Announcing the Guilty Pleasure Thematic Dividend Leader…

Occasionally, when I’ve had the privilege of sitting in for Doug Kass’s  Doug Kass’s Daily Diary at TheStreet, I’ve shared with readers updates for Tematica’s Thematic Leaders model portfolio. The Thematic Leaders model portfolio is set at the start of each year and reflects the crème of the crop, best thematically positioned companies for the coming year for each of our thematic investing themes at Tematica Research. After much thought and more than a few requests, we’re going to share some of the leaders for another Tematica portfolio — Thematic Dividend Leaders.

Thematic Dividend Leaders is a very different model portfolio than Thematic Leaders. The starting universe for Dividend Leaders begins with companies that have increased their annual dividends for at least 10 years. And to be crystal clear, that means no skipped dividends. From there we then use our investment themes as an overlay, to identify the best thematically positioned and the intersection of those criteria leads us to each Thematic Dividend Leader.

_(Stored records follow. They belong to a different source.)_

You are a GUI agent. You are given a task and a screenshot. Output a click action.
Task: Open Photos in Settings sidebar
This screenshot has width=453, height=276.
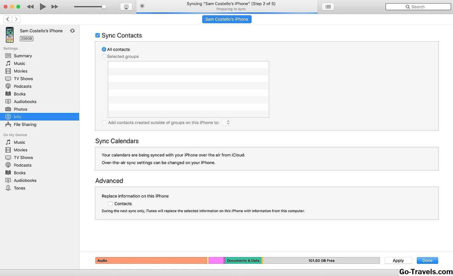point(21,109)
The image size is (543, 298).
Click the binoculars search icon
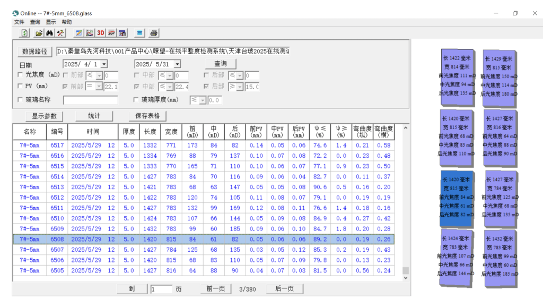[x=49, y=33]
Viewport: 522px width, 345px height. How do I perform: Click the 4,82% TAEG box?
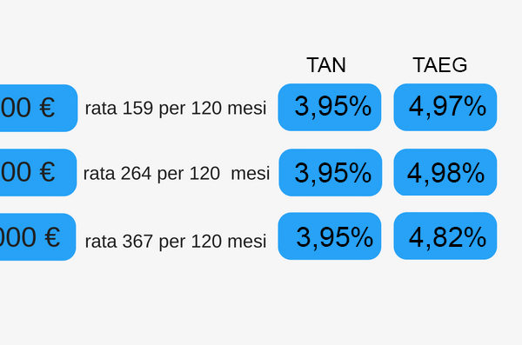[x=445, y=236]
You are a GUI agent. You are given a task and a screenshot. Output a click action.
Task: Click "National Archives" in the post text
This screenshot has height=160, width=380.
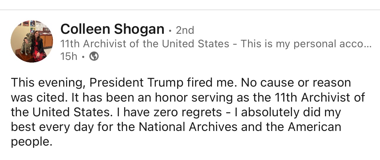pos(188,127)
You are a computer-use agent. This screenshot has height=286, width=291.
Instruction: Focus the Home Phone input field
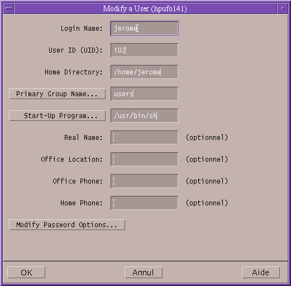[144, 203]
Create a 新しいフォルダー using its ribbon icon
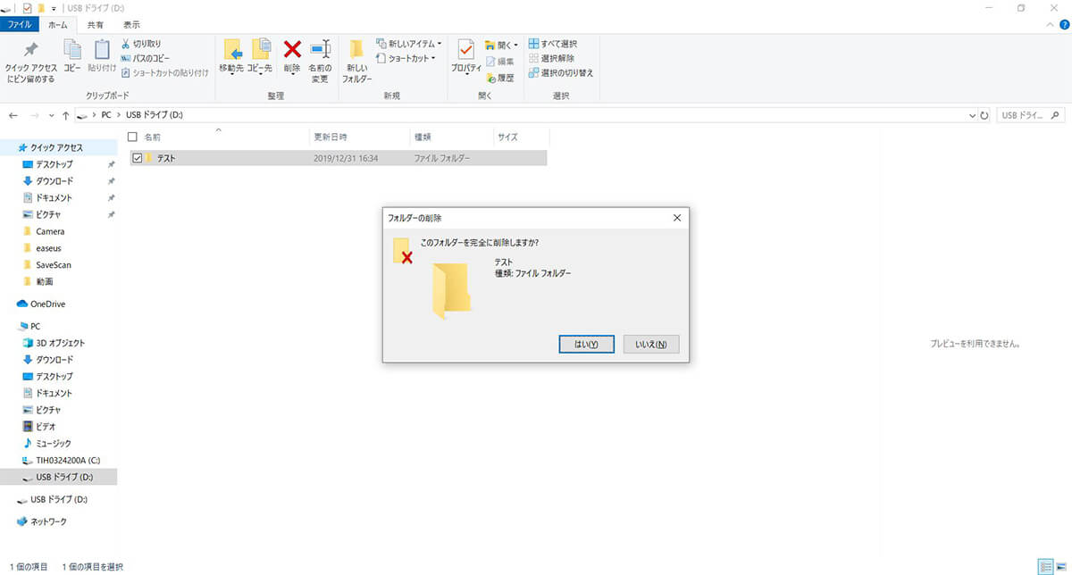Image resolution: width=1072 pixels, height=575 pixels. click(356, 55)
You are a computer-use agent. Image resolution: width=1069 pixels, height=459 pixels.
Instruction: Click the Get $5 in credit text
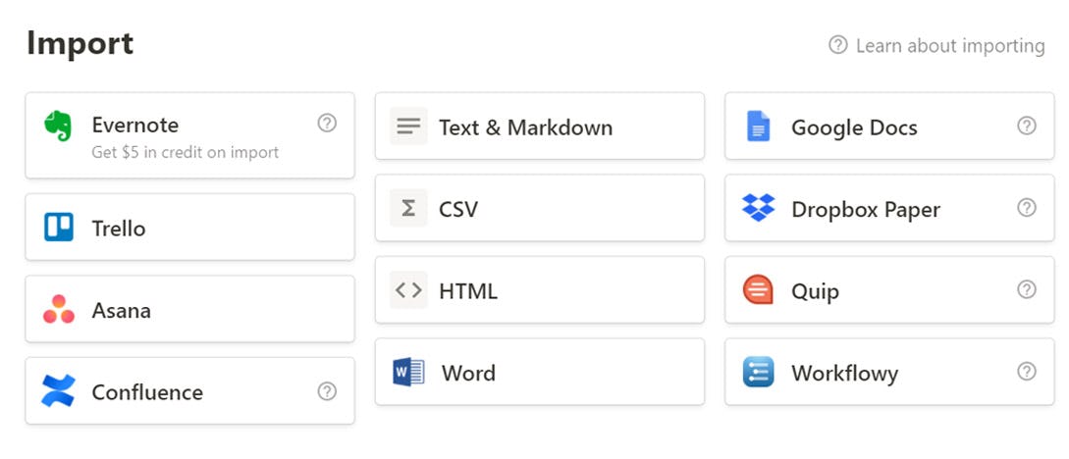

When done right thematic investing identifies structural changes in the marketplace, including those across the shifting landscapes of economics, demographics, psychographics, technology, government mandates and other areas. Companies positioned to capitalize on these structural shifts see a pronounced revenue, earnings and cash flow tailwind. That tailwind tends to produce a powerful combination of EPS generation and stock valuation multiple expansion thereby driving what many investors are searching for — alpha. And from a dividend investors’ perspective, those thematic tailwinds bode rather well that companies that have a track record for increasing their payouts will continue to do so.